Taraflar arasındaki uyuşmazlığın; Davalı kurumun tesis ettiği … sayılı YİDK kararının hukuka uygun olup olmadığı, davalı şirkete ait … nolu “… Toys” ibareli marka başvurusu ile davacıya ait “…” ibareli markalar arasında iltibas tehlikesi bulunup bulunmadığı, davalı şirketin ileri sürdüğü kullanmama def’inin yerinde olup olmadığı, davacı markalarının tanınmış olup olmadığı, tescili halinde davalı markasının hükümsüzlüğünün gerekip gerekmediği, hususlarına ilişkin olduğu tespit edilmiştir.

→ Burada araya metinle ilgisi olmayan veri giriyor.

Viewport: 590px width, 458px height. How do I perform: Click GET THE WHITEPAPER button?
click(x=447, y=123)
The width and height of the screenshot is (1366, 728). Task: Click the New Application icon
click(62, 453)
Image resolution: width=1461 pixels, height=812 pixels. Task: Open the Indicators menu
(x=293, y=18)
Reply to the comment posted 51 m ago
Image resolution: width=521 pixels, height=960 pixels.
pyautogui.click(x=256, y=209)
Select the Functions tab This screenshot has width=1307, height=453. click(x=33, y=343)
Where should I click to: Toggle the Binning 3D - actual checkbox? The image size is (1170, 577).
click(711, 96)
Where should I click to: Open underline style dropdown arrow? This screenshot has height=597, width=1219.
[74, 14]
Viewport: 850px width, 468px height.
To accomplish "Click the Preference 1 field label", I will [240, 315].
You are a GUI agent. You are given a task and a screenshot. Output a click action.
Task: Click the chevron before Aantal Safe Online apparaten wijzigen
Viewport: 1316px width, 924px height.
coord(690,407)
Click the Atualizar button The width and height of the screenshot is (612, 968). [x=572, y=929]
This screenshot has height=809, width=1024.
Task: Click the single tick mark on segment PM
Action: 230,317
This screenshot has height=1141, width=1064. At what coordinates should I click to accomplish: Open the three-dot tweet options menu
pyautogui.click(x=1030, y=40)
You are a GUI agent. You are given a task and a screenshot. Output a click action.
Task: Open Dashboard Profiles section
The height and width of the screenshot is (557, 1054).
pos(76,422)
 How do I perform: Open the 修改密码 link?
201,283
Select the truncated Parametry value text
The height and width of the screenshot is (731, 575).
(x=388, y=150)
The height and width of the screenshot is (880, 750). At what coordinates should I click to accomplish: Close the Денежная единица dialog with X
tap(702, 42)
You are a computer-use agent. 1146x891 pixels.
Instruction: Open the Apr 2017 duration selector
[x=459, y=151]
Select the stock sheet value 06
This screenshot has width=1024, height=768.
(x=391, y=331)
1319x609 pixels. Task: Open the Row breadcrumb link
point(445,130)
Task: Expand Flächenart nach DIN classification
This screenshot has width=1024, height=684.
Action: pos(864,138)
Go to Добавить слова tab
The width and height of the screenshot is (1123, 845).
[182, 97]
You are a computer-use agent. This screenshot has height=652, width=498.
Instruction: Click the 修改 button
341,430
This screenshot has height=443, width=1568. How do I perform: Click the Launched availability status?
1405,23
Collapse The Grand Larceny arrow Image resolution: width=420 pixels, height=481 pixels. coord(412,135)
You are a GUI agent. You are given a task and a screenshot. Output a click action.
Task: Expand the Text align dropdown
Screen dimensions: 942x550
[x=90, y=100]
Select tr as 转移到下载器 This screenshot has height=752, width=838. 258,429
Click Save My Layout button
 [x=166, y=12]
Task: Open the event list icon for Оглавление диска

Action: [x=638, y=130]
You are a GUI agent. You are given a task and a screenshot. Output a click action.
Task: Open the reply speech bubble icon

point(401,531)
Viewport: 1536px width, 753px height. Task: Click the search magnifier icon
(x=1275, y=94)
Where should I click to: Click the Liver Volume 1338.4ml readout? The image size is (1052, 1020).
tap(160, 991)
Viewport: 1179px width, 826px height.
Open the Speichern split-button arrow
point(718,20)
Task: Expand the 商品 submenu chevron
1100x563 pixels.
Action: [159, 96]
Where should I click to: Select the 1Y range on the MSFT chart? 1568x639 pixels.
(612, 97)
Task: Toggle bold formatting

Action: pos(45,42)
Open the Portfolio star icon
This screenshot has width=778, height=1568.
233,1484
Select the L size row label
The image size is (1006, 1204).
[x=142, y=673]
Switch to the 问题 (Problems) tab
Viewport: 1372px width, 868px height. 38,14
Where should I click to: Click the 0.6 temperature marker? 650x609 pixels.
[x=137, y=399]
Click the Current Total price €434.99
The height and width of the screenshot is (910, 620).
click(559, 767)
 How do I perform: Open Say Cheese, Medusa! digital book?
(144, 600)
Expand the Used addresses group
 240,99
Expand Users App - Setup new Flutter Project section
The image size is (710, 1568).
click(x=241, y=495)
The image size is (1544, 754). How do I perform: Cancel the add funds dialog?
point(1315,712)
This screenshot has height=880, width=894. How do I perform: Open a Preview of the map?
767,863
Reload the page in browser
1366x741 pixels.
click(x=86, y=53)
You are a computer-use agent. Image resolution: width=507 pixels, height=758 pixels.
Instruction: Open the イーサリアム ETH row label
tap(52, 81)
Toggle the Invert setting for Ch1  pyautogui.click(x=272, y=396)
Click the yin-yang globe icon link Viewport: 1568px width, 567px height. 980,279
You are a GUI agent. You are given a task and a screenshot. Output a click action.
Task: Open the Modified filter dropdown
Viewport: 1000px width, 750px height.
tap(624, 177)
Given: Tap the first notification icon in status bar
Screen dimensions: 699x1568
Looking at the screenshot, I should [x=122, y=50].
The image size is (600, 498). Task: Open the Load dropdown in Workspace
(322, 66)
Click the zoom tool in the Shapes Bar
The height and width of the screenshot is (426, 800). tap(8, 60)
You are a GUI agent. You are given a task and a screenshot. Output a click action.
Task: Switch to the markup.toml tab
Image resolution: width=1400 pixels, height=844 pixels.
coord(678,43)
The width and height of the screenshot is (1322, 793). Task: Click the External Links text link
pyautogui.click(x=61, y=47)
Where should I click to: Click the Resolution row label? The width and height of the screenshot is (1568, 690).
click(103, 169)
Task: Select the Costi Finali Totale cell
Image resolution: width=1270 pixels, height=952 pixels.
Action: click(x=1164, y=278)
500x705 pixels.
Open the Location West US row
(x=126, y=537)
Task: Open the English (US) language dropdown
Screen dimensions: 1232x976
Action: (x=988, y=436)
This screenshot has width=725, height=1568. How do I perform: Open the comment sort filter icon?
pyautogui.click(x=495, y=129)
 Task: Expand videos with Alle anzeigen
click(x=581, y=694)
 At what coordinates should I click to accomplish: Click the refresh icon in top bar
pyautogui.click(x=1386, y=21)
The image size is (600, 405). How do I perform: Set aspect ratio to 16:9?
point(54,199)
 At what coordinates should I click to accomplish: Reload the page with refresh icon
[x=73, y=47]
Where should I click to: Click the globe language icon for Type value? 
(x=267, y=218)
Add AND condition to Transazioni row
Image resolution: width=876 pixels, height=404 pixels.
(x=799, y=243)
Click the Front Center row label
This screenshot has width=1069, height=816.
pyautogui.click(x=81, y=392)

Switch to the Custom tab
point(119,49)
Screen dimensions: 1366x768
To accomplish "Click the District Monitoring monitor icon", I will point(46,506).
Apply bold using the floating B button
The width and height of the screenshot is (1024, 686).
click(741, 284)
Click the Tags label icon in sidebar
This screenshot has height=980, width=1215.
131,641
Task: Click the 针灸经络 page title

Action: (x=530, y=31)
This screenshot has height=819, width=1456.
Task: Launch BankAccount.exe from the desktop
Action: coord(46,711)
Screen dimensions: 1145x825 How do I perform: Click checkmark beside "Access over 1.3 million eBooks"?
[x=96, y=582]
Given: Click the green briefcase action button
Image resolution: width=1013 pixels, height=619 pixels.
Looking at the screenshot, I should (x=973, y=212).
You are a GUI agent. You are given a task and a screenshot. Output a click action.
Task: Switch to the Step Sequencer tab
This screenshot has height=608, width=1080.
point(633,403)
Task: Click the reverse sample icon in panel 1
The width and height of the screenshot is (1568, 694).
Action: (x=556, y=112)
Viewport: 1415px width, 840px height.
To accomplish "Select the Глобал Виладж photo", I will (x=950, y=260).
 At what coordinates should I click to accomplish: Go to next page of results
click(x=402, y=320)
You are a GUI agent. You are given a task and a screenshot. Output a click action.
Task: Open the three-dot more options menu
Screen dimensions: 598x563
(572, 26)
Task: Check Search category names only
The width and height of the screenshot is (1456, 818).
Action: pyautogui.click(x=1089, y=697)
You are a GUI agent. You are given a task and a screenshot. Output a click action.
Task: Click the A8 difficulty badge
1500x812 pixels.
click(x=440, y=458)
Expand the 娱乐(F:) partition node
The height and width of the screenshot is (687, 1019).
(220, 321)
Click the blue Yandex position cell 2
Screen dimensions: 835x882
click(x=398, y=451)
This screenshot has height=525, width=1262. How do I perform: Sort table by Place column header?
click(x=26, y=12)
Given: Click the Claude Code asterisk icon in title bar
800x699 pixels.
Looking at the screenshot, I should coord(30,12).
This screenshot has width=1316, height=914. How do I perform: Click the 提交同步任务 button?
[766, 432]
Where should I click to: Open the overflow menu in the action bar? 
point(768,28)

Davanın açılmasını müteakip tarafların dilekçeleri karşılıklı tebliğ olunmuş, sundukları deliller alınmış, marka tescil ve başvuru dosyaları ile alâkalı kayıtları getirtilmiş, dava şartları incelenmiş, ön inceleme duruşması yapılmış, hak düşürücü süre bakımından eksiklik bulunmadığı tespit edilmiş, taraflar sulhe teşvik olunmuş, arabulucuya gitme hakları hatırlatılmış, sonuç alınamaması üzerine uyuşmazlık konuları tespit edilmiş, tahkikat icra olunmasını müteakip, bilirkişi heyetinden maddi vakıalara ilişkin rapor alınmış, 06/08/2015 tarih 29437 sayılı Resmi Gazete’de yayımlanarak yürürlüğe giren Bölge Adliye ve Adli Yargı İlk Derece Mahkemeleri ile Cumhuriyet Başsavcılıkları İdari ve Yazı İşleri Hizmetlerinin Yürütülmesine Dair Yönetmelik’in 201/2. maddesi hükmü de gözetilerek taraflara tahkikat ve yargılamanın geneliyle ilgili son sözleri de sorulmuş; sözlü iddia ve savunmada bulunma olanağı tanınmıştır.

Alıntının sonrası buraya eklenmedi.